— Exercise instructions —
Can you express the listing below as a Markdown table with the columns "Row" and "Line", one numbered row per line, skipping blank lines and leaving out the pictures?

[Begin]

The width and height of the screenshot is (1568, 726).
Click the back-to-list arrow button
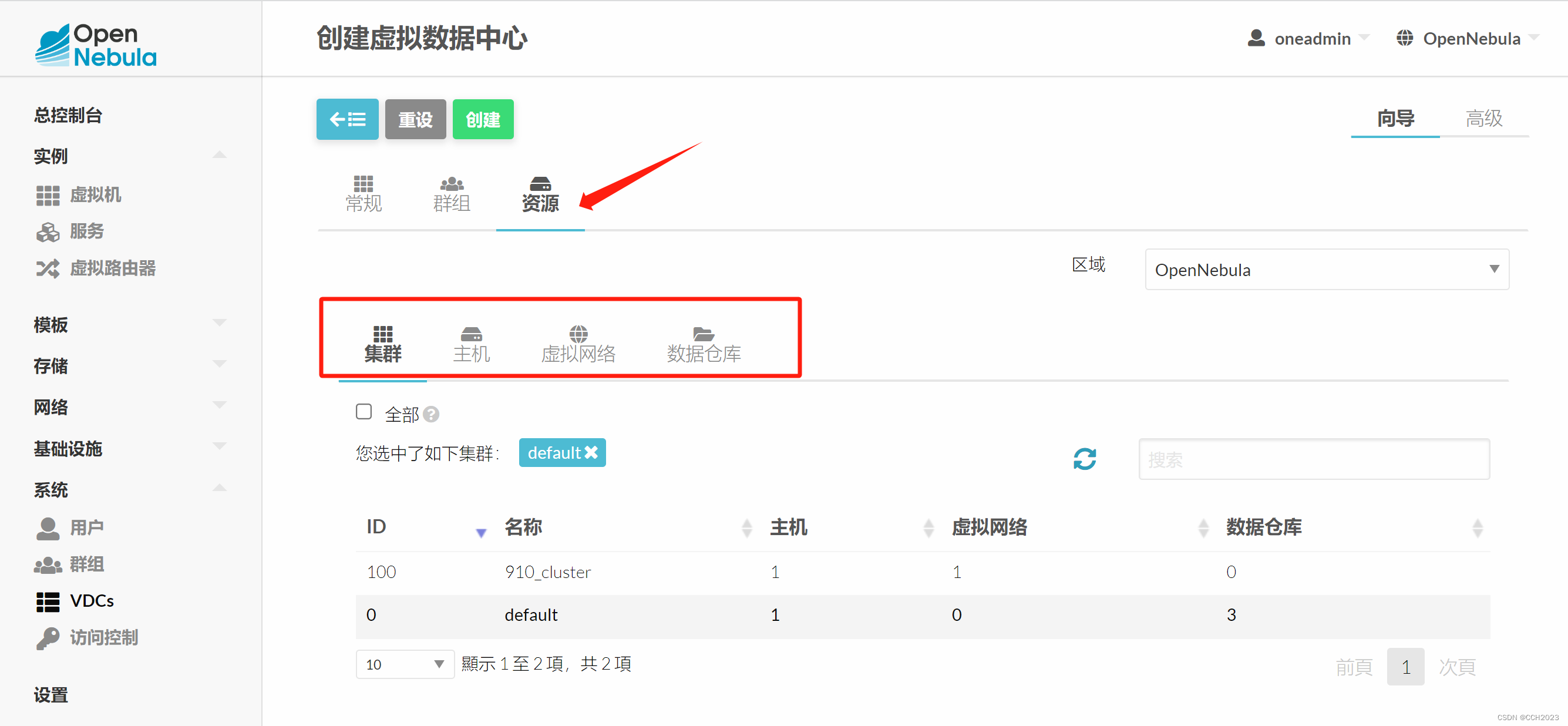coord(347,119)
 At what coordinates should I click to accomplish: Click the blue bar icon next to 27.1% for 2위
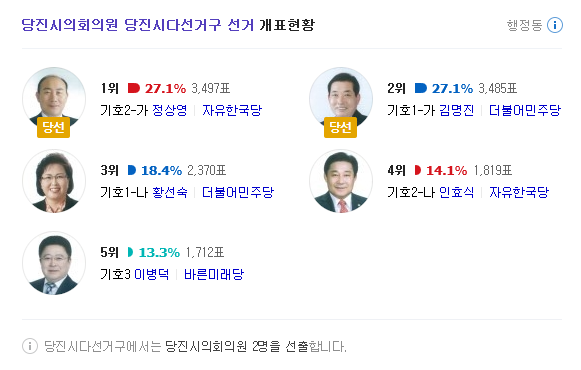[421, 88]
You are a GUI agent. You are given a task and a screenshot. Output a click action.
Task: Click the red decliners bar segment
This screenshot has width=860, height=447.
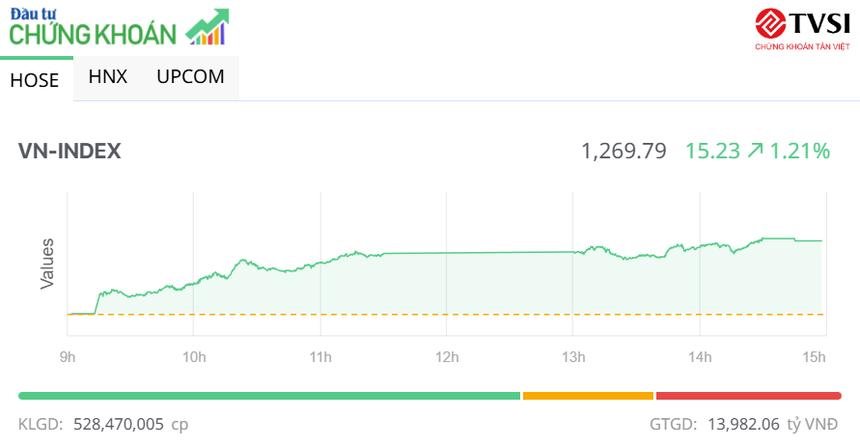click(x=748, y=396)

[End]

— Result of this exercise —
| Row | Line |
|---|---|
| 1 | The width and height of the screenshot is (1568, 726). |
| 2 | Click the back-to-list arrow button |
| 3 | coord(347,119) |
| 4 |  At what coordinates should I click to accomplish: Click the blue bar icon next to 27.1% for 2위 |
| 5 | [421, 88] |
| 6 | You are a GUI agent. You are given a task and a screenshot. Output a click action. |
| 7 | Task: Click the red decliners bar segment |
| 8 | This screenshot has width=860, height=447. |
| 9 | click(x=748, y=396) |